TASK DETAILS:
Recast the listing running from the line with "Where should I" up to and including the line with "pyautogui.click(x=452, y=346)" as a two-column CSV with the columns request and answer, one row for each entry, each value in one quoted field with line breaks turned into spaces. Leave the pictures out.

PROVIDED RECORDS:
(begin)

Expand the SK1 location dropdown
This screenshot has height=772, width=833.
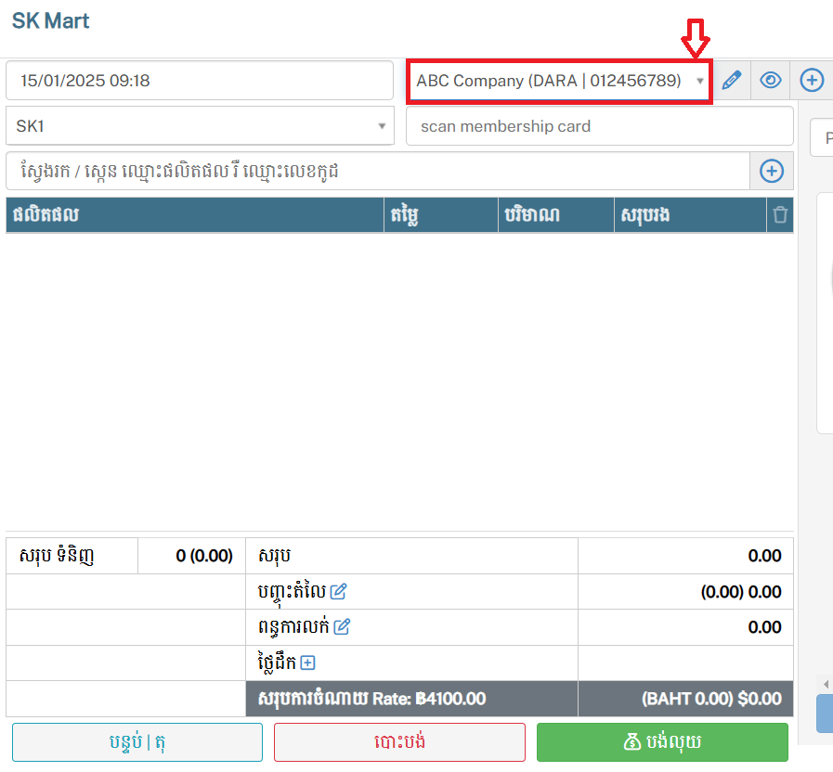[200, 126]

(end)
(begin)

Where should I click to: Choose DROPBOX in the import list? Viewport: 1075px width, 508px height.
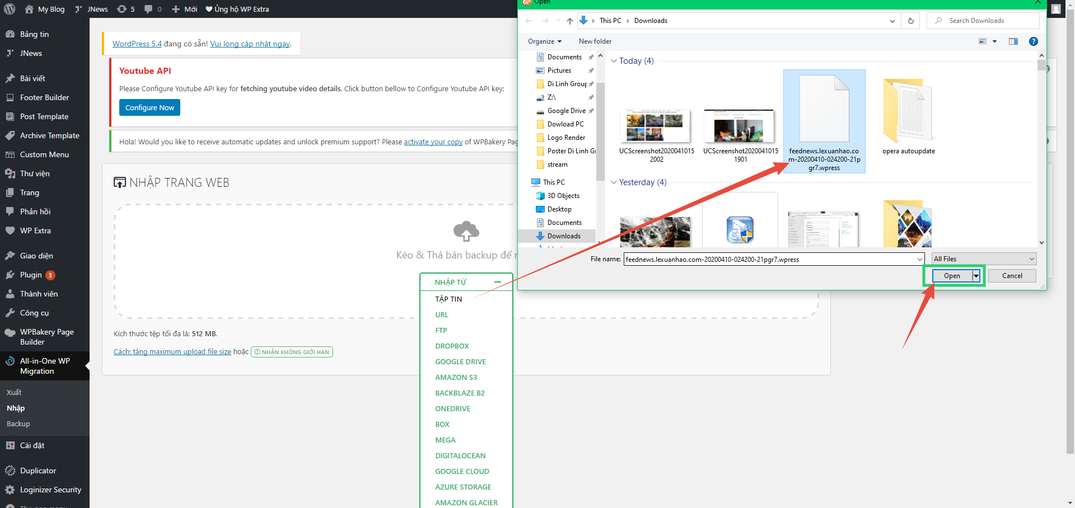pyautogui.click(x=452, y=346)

(end)
(begin)

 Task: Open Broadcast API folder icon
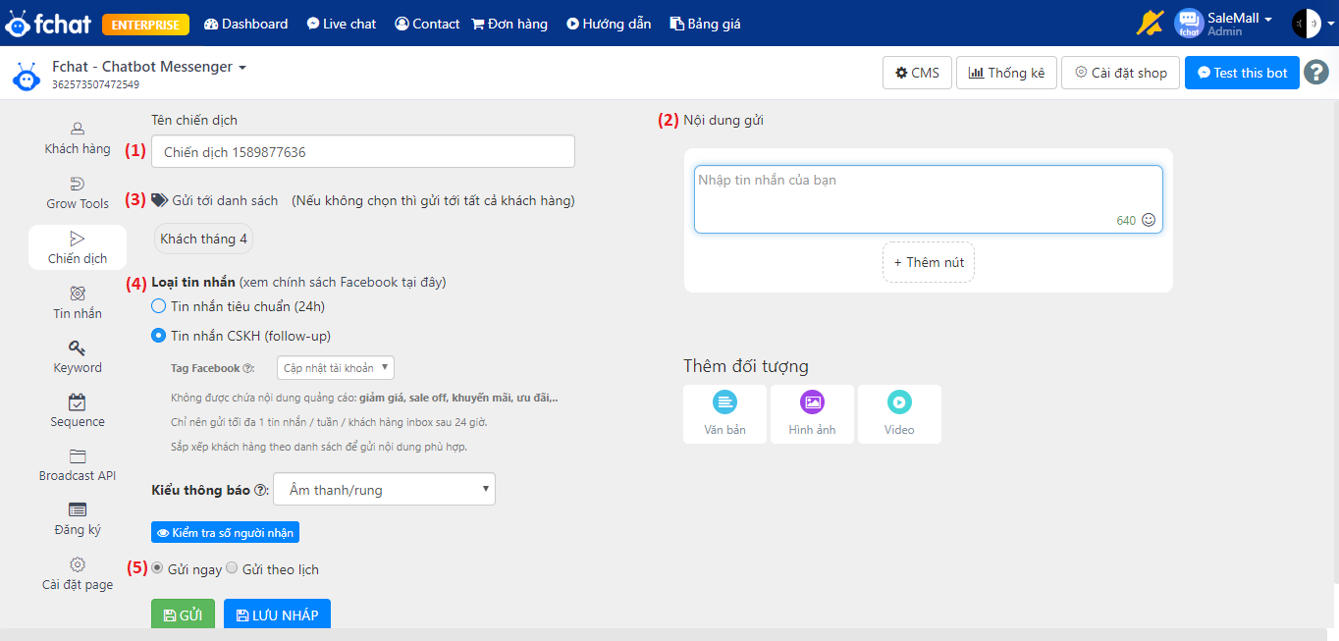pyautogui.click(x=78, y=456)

(end)

COMPLETE OUTPUT:
request,answer
"Where should I click to: Choose DROPBOX in the import list? Viewport: 1075px width, 508px height.","pyautogui.click(x=452, y=346)"